How to get confidence interval for smooth.spline? - r

I have used smooth.spline to estimate a cubic spline for my data. But when I calculate the 90% point-wise confidence interval using equation, the results seems to be a little bit off. Can someone please tell me if I did it wrongly? I am just wondering if there is a function that can automatically calculate a point-wise interval band associated with smooth.spline function.
boneMaleSmooth = smooth.spline( bone[males,"age"], bone[males,"spnbmd"], cv=FALSE)
error90_male = qnorm(.95)*sd(boneMaleSmooth$x)/sqrt(length(boneMaleSmooth$x))
plot(boneMaleSmooth, ylim=c(-0.5,0.5), col="blue", lwd=3, type="l", xlab="Age",
ylab="Relative Change in Spinal BMD")
points(bone[males,c(2,4)], col="blue", pch=20)
lines(boneMaleSmooth$x,boneMaleSmooth$y+error90_male, col="purple",lty=3,lwd=3)
lines(boneMaleSmooth$x,boneMaleSmooth$y-error90_male, col="purple",lty=3,lwd=3)
Because I am not sure if I did it correctly, then I used gam() function from mgcv package.
It instantly gave a confidence band but I am not sure if it is 90% or 95% CI or something else. It would be great if someone can explain.
males=gam(bone[males,c(2,4)]$spnbmd ~s(bone[males,c(2,4)]$age), method = "GCV.Cp")
plot(males,xlab="Age",ylab="Relative Change in Spinal BMD")

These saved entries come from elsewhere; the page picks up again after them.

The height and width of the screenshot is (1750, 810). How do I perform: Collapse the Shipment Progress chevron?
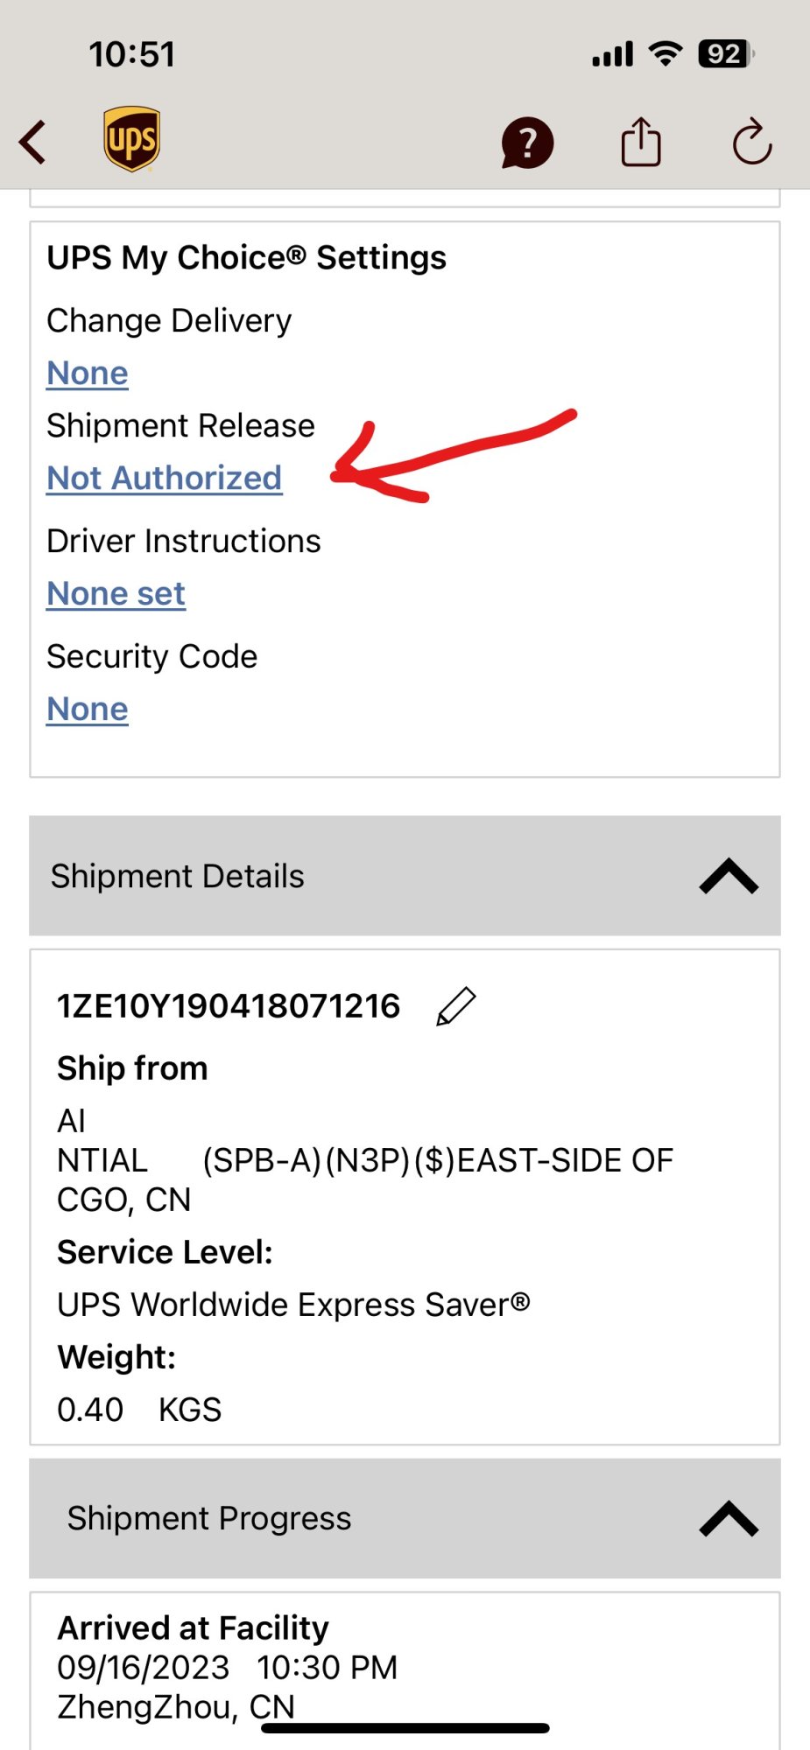coord(729,1519)
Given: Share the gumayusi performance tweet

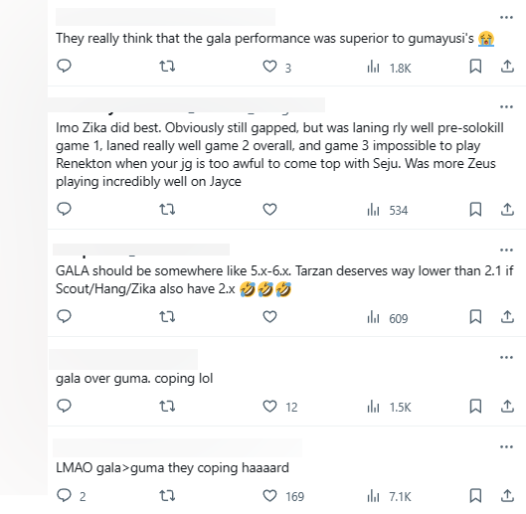Looking at the screenshot, I should point(507,66).
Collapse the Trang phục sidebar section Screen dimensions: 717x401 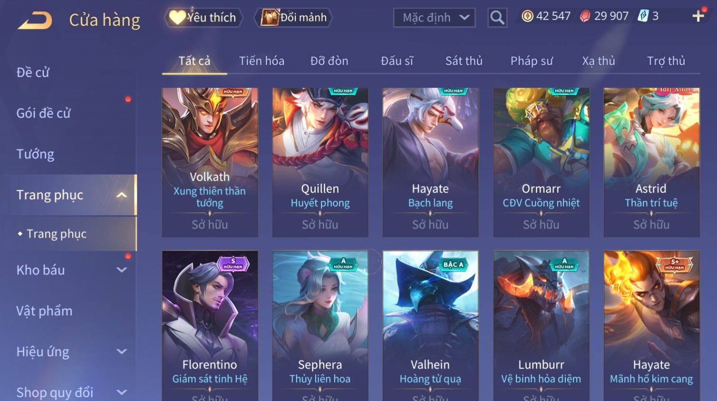coord(122,195)
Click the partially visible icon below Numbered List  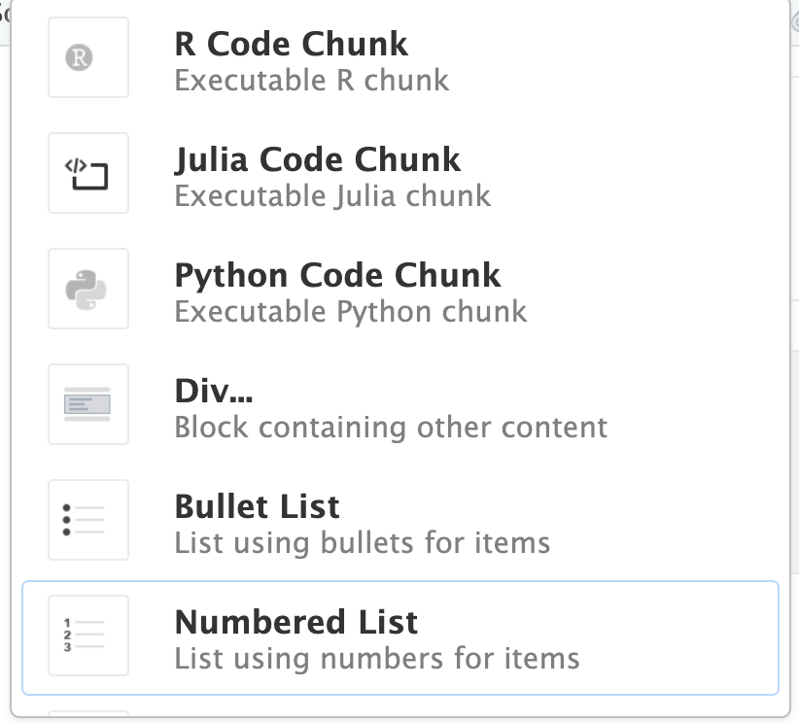[x=88, y=716]
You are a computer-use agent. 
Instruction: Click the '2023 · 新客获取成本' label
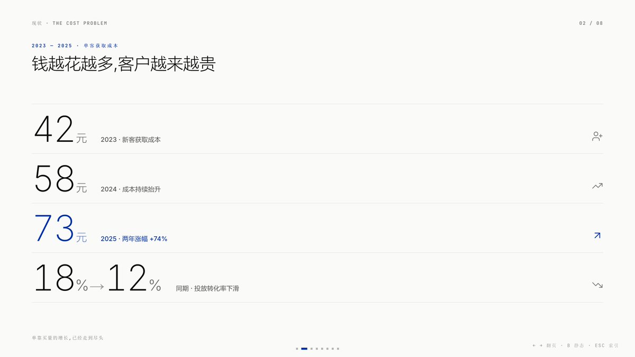[131, 140]
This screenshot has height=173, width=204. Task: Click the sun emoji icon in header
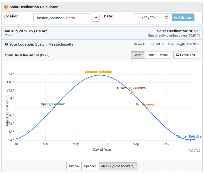click(x=6, y=7)
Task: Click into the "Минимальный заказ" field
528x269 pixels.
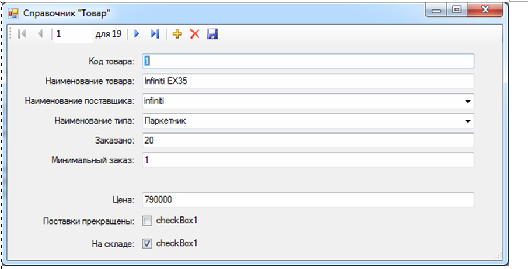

I'm not sure the confidence intervals for smooth.spline have "nice" confidence intervals like those form lowess do. But I found a code sample from a CMU Data Analysis course to make Bayesian bootstap confidence intervals.
Here are the functions used and an example. The main function is spline.cis where the first parameter is a data frame where the first column are the x values and the second column are the y values. The other important parameter is B which indicates the number bootstrap replications to do. (See the linked PDF above for the full details.)
# Helper functions
resampler <- function(data) {
n <- nrow(data)
resample.rows <- sample(1:n,size=n,replace=TRUE)
return(data[resample.rows,])
}
spline.estimator <- function(data,m=300) {
fit <- smooth.spline(x=data[,1],y=data[,2],cv=TRUE)
eval.grid <- seq(from=min(data[,1]),to=max(data[,1]),length.out=m)
return(predict(fit,x=eval.grid)$y) # We only want the predicted values
}
spline.cis <- function(data,B,alpha=0.05,m=300) {
spline.main <- spline.estimator(data,m=m)
spline.boots <- replicate(B,spline.estimator(resampler(data),m=m))
cis.lower <- 2*spline.main - apply(spline.boots,1,quantile,probs=1-alpha/2)
cis.upper <- 2*spline.main - apply(spline.boots,1,quantile,probs=alpha/2)
return(list(main.curve=spline.main,lower.ci=cis.lower,upper.ci=cis.upper,
x=seq(from=min(data[,1]),to=max(data[,1]),length.out=m)))
}
#sample data
data<-data.frame(x=rnorm(100), y=rnorm(100))
#run and plot
sp.cis <- spline.cis(data, B=1000,alpha=0.05)
plot(data[,1],data[,2])
lines(x=sp.cis$x,y=sp.cis$main.curve)
lines(x=sp.cis$x,y=sp.cis$lower.ci, lty=2)
lines(x=sp.cis$x,y=sp.cis$upper.ci, lty=2)
And that gives something like
Actually it looks like there might be a more parametric way to calculate confidence intervals using the jackknife residuals. This code comes from the S+ help page for smooth.spline
fit <- smooth.spline(data$x, data$y) # smooth.spline fit
res <- (fit$yin - fit$y)/(1-fit$lev) # jackknife residuals
sigma <- sqrt(var(res)) # estimate sd
upper <- fit$y + 2.0*sigma*sqrt(fit$lev) # upper 95% conf. band
lower <- fit$y - 2.0*sigma*sqrt(fit$lev) # lower 95% conf. band
matplot(fit$x, cbind(upper, fit$y, lower), type="plp", pch=".")
And that results in
And as far as the gam confidence intervals go, if you read the print.gam help file, there is an se= parameter with default TRUE and the docs say
when TRUE (default) upper and lower lines are added to the 1-d plots at 2 standard errors above and below the estimate of the smooth being plotted while for 2-d plots, surfaces at +1 and -1 standard errors are contoured and overlayed on the contour plot for the estimate. If a positive number is supplied then this number is multiplied by the standard errors when calculating standard error curves or surfaces. See also shade, below.
So you can adjust the confidence interval by adjusting this parameter. (This would be in the print() call.)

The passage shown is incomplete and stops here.